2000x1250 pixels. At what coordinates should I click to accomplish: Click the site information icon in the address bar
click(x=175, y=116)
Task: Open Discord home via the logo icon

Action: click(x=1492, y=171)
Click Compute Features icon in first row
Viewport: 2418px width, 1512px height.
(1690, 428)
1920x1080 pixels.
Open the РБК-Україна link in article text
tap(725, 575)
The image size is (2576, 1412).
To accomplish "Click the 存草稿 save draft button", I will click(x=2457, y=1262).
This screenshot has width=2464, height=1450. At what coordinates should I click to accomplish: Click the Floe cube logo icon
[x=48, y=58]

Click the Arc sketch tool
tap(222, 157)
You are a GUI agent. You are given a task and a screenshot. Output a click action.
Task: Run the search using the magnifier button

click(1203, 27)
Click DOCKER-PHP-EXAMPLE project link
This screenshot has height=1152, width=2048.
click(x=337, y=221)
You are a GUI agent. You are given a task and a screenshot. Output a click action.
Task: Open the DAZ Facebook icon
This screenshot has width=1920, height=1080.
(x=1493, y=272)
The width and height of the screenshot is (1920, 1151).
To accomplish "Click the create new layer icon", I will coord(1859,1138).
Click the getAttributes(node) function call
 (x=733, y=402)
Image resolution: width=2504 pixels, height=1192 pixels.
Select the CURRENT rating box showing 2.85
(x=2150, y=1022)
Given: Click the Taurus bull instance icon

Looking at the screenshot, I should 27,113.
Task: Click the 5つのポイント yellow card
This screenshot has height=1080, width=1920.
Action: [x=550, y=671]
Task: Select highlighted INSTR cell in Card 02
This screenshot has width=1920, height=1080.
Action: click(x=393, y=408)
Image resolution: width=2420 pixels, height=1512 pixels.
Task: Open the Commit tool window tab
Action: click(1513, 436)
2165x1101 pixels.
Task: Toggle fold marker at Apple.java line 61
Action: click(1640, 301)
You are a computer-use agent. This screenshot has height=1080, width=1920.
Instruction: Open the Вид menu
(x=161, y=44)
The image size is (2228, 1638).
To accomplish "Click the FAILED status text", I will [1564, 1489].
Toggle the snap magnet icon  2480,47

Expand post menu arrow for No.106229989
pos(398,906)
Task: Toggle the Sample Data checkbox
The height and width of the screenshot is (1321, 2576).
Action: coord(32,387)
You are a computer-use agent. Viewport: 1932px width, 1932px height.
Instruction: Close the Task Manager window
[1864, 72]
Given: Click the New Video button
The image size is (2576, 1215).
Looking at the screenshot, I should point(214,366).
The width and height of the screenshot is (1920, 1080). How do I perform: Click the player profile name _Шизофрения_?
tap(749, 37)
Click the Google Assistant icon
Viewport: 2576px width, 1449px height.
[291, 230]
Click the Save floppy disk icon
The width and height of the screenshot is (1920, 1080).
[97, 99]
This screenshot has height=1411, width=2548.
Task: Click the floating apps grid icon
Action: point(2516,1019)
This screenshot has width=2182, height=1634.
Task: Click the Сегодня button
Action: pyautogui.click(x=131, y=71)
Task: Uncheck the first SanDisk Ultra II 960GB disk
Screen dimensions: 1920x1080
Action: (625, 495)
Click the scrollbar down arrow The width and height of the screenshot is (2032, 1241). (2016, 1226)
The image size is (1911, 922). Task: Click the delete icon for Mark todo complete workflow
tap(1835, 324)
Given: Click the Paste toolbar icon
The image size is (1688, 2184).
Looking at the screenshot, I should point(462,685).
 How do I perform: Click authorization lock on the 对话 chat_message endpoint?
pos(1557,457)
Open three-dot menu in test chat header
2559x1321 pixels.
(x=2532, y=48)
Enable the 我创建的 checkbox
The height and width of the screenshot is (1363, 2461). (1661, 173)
◆ ◆ ◆ ◆ ◆
» **About this task**:
Within the material above, extract exactly the lines that start at the line containing "Task: Open the DAZ Facebook icon" and stop after the line containing "Task: Click the 5つのポイント yellow card", and only those.

» **Solution to this problem**:
Task: Open the DAZ Facebook icon
This screenshot has width=1920, height=1080.
(x=1493, y=272)
The width and height of the screenshot is (1920, 1151).
To accomplish "Click the create new layer icon", I will coord(1859,1138).
Click the getAttributes(node) function call
 (x=733, y=402)
Image resolution: width=2504 pixels, height=1192 pixels.
Select the CURRENT rating box showing 2.85
(x=2150, y=1022)
Given: Click the Taurus bull instance icon

Looking at the screenshot, I should 27,113.
Task: Click the 5つのポイント yellow card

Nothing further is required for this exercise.